=== PROVIDED MATERIAL ===

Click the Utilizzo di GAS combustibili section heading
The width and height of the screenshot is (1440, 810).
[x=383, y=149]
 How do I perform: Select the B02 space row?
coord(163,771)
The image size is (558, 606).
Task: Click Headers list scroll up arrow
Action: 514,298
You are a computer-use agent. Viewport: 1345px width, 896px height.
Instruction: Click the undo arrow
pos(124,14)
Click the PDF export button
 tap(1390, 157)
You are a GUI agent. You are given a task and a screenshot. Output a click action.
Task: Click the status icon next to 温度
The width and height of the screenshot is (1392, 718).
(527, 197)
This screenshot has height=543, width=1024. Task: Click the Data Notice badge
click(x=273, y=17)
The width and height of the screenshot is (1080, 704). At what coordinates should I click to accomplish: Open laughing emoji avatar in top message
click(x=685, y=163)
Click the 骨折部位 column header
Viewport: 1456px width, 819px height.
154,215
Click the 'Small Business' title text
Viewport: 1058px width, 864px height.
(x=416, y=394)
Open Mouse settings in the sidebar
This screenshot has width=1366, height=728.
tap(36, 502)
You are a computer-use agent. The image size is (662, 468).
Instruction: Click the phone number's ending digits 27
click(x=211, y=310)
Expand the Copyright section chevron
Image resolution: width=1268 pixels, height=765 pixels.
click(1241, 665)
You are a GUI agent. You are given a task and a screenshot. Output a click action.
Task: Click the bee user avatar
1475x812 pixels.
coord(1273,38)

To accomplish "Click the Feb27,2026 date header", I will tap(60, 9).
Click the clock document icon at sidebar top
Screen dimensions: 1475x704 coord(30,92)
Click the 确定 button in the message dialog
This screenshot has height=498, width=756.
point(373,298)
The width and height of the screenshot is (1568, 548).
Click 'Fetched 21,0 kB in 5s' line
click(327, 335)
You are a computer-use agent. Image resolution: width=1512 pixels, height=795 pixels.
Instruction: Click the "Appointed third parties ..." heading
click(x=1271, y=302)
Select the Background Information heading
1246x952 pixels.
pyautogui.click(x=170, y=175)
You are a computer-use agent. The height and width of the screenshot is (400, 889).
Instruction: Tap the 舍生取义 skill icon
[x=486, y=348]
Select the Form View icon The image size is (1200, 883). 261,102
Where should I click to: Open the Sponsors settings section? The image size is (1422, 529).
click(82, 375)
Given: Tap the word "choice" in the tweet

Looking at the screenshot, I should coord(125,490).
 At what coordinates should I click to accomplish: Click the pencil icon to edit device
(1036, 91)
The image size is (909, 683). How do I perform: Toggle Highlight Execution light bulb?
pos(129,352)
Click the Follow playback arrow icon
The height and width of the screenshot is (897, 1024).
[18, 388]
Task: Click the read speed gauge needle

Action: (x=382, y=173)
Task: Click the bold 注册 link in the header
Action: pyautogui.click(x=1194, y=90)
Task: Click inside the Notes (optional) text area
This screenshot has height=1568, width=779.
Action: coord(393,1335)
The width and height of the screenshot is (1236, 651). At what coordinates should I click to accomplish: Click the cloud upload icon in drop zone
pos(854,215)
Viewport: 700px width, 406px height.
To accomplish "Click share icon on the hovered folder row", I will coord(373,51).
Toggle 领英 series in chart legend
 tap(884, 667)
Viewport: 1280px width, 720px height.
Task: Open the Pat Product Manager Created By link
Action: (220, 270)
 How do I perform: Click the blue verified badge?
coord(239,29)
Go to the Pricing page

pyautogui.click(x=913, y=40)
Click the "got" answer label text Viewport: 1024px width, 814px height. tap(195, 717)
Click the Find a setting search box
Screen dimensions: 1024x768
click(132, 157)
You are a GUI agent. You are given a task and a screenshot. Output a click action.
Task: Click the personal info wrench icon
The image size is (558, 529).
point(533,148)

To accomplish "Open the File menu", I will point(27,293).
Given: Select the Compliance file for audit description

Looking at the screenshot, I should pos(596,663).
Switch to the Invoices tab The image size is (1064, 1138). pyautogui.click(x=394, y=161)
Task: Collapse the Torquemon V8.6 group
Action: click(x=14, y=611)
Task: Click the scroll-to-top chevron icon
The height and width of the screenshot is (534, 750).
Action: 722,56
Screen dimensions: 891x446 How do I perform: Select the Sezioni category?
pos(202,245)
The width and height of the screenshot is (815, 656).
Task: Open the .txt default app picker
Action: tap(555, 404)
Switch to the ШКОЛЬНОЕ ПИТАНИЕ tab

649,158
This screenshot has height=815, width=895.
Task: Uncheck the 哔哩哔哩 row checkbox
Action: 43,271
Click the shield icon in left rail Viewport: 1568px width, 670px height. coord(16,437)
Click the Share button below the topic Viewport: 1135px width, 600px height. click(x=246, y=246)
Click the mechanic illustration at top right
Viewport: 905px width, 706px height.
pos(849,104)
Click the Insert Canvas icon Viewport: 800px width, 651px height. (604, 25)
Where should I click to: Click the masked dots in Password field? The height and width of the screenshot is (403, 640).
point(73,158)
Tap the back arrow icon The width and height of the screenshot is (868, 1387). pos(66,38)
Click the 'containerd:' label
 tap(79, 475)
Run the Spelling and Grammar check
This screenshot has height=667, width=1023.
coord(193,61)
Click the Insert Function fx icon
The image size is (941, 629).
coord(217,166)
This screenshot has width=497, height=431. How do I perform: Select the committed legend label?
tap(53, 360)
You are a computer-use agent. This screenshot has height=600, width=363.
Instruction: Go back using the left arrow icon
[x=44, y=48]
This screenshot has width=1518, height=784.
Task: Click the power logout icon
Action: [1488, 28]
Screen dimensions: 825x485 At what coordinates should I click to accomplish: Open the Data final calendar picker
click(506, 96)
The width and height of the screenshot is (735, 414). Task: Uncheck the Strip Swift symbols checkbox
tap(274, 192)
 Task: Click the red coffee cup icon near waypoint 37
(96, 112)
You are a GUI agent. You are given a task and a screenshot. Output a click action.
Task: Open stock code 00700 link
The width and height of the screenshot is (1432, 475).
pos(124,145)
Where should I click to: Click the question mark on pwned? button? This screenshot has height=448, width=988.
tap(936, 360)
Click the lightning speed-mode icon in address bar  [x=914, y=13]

===

* [TRY IT]:
Every one of the records is to be copied word for word.

* [ANSWER SECTION]:
Click the Utilizzo di GAS combustibili section heading
The width and height of the screenshot is (1440, 810).
[x=383, y=149]
 How do I perform: Select the B02 space row?
coord(163,771)
The image size is (558, 606).
Task: Click Headers list scroll up arrow
Action: 514,298
You are a computer-use agent. Viewport: 1345px width, 896px height.
Instruction: Click the undo arrow
pos(124,14)
Click the PDF export button
 tap(1390, 157)
You are a GUI agent. You are given a task and a screenshot. Output a click action.
Task: Click the status icon next to 温度
The width and height of the screenshot is (1392, 718).
(527, 197)
This screenshot has height=543, width=1024. Task: Click the Data Notice badge
click(x=273, y=17)
The width and height of the screenshot is (1080, 704). At what coordinates should I click to accomplish: Open laughing emoji avatar in top message
click(x=685, y=163)
Click the 骨折部位 column header
Viewport: 1456px width, 819px height.
154,215
Click the 'Small Business' title text
Viewport: 1058px width, 864px height.
(x=416, y=394)
Open Mouse settings in the sidebar
This screenshot has width=1366, height=728.
tap(36, 502)
You are a computer-use agent. The image size is (662, 468).
Instruction: Click the phone number's ending digits 27
click(x=211, y=310)
Expand the Copyright section chevron
Image resolution: width=1268 pixels, height=765 pixels.
click(1241, 665)
You are a GUI agent. You are given a task and a screenshot. Output a click action.
Task: Click the bee user avatar
1475x812 pixels.
coord(1273,38)

To accomplish "Click the Feb27,2026 date header", I will tap(60, 9).
Click the clock document icon at sidebar top
Screen dimensions: 1475x704 coord(30,92)
Click the 确定 button in the message dialog
This screenshot has height=498, width=756.
point(373,298)
The width and height of the screenshot is (1568, 548).
Click 'Fetched 21,0 kB in 5s' line
click(327, 335)
You are a computer-use agent. Image resolution: width=1512 pixels, height=795 pixels.
Instruction: Click the "Appointed third parties ..." heading
click(x=1271, y=302)
Select the Background Information heading
1246x952 pixels.
pyautogui.click(x=170, y=175)
You are a computer-use agent. The height and width of the screenshot is (400, 889).
Instruction: Tap the 舍生取义 skill icon
[x=486, y=348]
Select the Form View icon The image size is (1200, 883). 261,102
Where should I click to: Open the Sponsors settings section? The image size is (1422, 529).
click(82, 375)
Given: Tap the word "choice" in the tweet

Looking at the screenshot, I should coord(125,490).
 At what coordinates should I click to accomplish: Click the pencil icon to edit device
(1036, 91)
The image size is (909, 683). How do I perform: Toggle Highlight Execution light bulb?
pos(129,352)
Click the Follow playback arrow icon
The height and width of the screenshot is (897, 1024).
[18, 388]
Task: Click the read speed gauge needle

Action: (x=382, y=173)
Task: Click the bold 注册 link in the header
Action: pyautogui.click(x=1194, y=90)
Task: Click inside the Notes (optional) text area
This screenshot has height=1568, width=779.
Action: coord(393,1335)
The width and height of the screenshot is (1236, 651). At what coordinates should I click to accomplish: Click the cloud upload icon in drop zone
pos(854,215)
Viewport: 700px width, 406px height.
To accomplish "Click share icon on the hovered folder row", I will coord(373,51).
Toggle 领英 series in chart legend
 tap(884, 667)
Viewport: 1280px width, 720px height.
Task: Open the Pat Product Manager Created By link
Action: (220, 270)
 How do I perform: Click the blue verified badge?
coord(239,29)
Go to the Pricing page

pyautogui.click(x=913, y=40)
Click the "got" answer label text Viewport: 1024px width, 814px height. tap(195, 717)
Click the Find a setting search box
Screen dimensions: 1024x768
click(132, 157)
You are a GUI agent. You are given a task and a screenshot. Output a click action.
Task: Click the personal info wrench icon
The image size is (558, 529).
point(533,148)

To accomplish "Open the File menu", I will point(27,293).
Given: Select the Compliance file for audit description

Looking at the screenshot, I should pos(596,663).
Switch to the Invoices tab The image size is (1064, 1138). pyautogui.click(x=394, y=161)
Task: Collapse the Torquemon V8.6 group
Action: click(x=14, y=611)
Task: Click the scroll-to-top chevron icon
The height and width of the screenshot is (534, 750).
Action: 722,56
Screen dimensions: 891x446 How do I perform: Select the Sezioni category?
pos(202,245)
The width and height of the screenshot is (815, 656).
Task: Open the .txt default app picker
Action: tap(555, 404)
Switch to the ШКОЛЬНОЕ ПИТАНИЕ tab

649,158
This screenshot has height=815, width=895.
Task: Uncheck the 哔哩哔哩 row checkbox
Action: 43,271
Click the shield icon in left rail Viewport: 1568px width, 670px height. coord(16,437)
Click the Share button below the topic Viewport: 1135px width, 600px height. click(x=246, y=246)
Click the mechanic illustration at top right
Viewport: 905px width, 706px height.
pos(849,104)
Click the Insert Canvas icon Viewport: 800px width, 651px height. (604, 25)
Where should I click to: Click the masked dots in Password field? The height and width of the screenshot is (403, 640).
point(73,158)
Tap the back arrow icon The width and height of the screenshot is (868, 1387). pos(66,38)
Click the 'containerd:' label
 tap(79, 475)
Run the Spelling and Grammar check
This screenshot has height=667, width=1023.
coord(193,61)
Click the Insert Function fx icon
The image size is (941, 629).
coord(217,166)
This screenshot has width=497, height=431. How do I perform: Select the committed legend label?
tap(53, 360)
You are a computer-use agent. This screenshot has height=600, width=363.
Instruction: Go back using the left arrow icon
[x=44, y=48]
This screenshot has width=1518, height=784.
Task: Click the power logout icon
Action: [1488, 28]
Screen dimensions: 825x485 At what coordinates should I click to accomplish: Open the Data final calendar picker
click(506, 96)
The width and height of the screenshot is (735, 414). Task: Uncheck the Strip Swift symbols checkbox
tap(274, 192)
 Task: Click the red coffee cup icon near waypoint 37
(96, 112)
You are a GUI agent. You are given a task and a screenshot. Output a click action.
Task: Open stock code 00700 link
The width and height of the screenshot is (1432, 475).
pos(124,145)
Where should I click to: Click the question mark on pwned? button? This screenshot has height=448, width=988.
tap(936, 360)
Click the lightning speed-mode icon in address bar  [x=914, y=13]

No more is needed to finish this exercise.